Tornadoes and cyclones kill people, but did you know that merely lousy weather kills birds?
The past few weeks have been miserable here in Pittsburgh. My cellphone picture from last Sunday tells it all. It has rained nearly every day, sometimes it’s windy, always it’s cold. It’s been bad for farmers and gardeners and anything that lives outdoors.
The birds who eat insects, such as chimney swifts and swallows, have taken it on the chin. Insects hide from the cold so there’s less to eat, but that’s precisely when the birds need more food to maintain their body temperature.
I haven’t seen as many chimney swifts and swallows as I’d expect at this time of year. The ones who haven’t arrived yet from the south are probably lucky. It’s been so miserable that a flock of chimney swifts gave up for the day at 3:00pm last Wednesday. I saw them spiral around a chimney and drop in to roost where they clung to the inside to wait out the cold. I hope the chimney was not fed by a furnace. We all had our furnaces on.
Bluebirds have suffered too. They lay their first eggs in April and fledge their first brood in May, feeding them insects from the fields around their nests. Len Hess reported on PABIRDS that 23 of out of 28 baby bluebirds died in the nest boxes he monitors in Westmoreland County.

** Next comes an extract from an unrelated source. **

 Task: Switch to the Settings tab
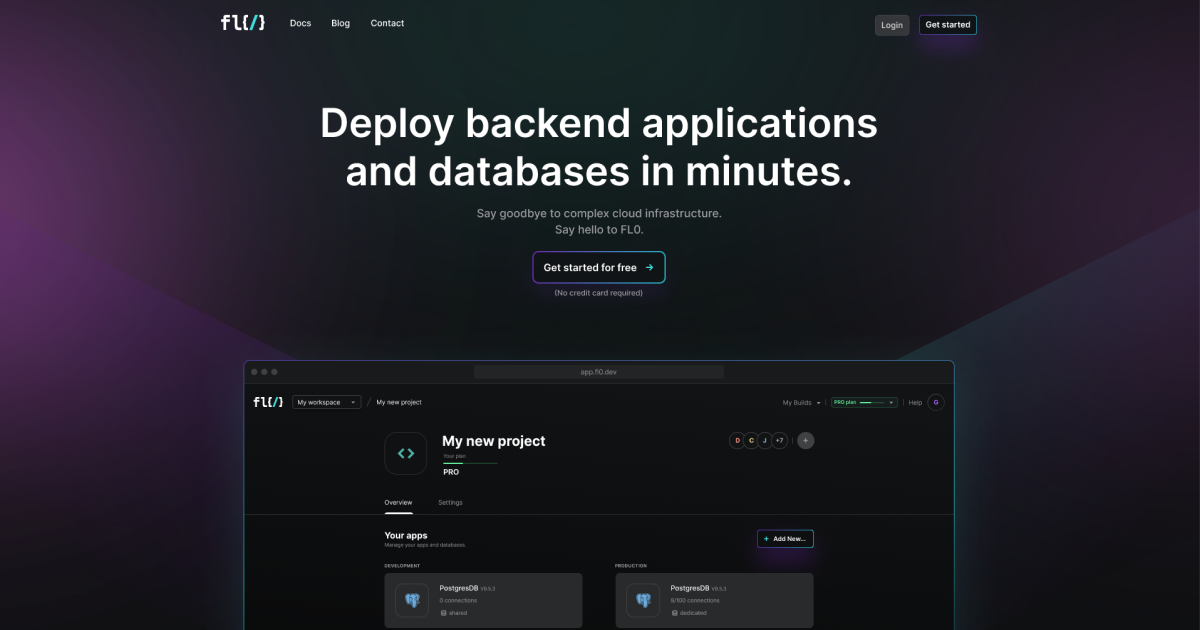click(450, 502)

The young birds were healthy and doing fine the previous week but the cold and rain spelled disaster. The same was true for Fred Zahradnik’s bluebirds in the eastern part of the state where they experienced a nor’easter.
This morning there’s a break in the clouds. Tomorrow the weather is supposed to change, bringing sun and temperatures in the 60s and 70s for the weekend.
Thank goodness for all our sakes!
I hope the loss of all those baby bluebirds doesn’t affect the local population too much. I love to see bluebirds perched on power lines when I’m driving through the country. Will the bluebird parents who lost their young recently still be able to produce more than one brood this year?
Yes, they normally lay two clutches per year, sometimes three.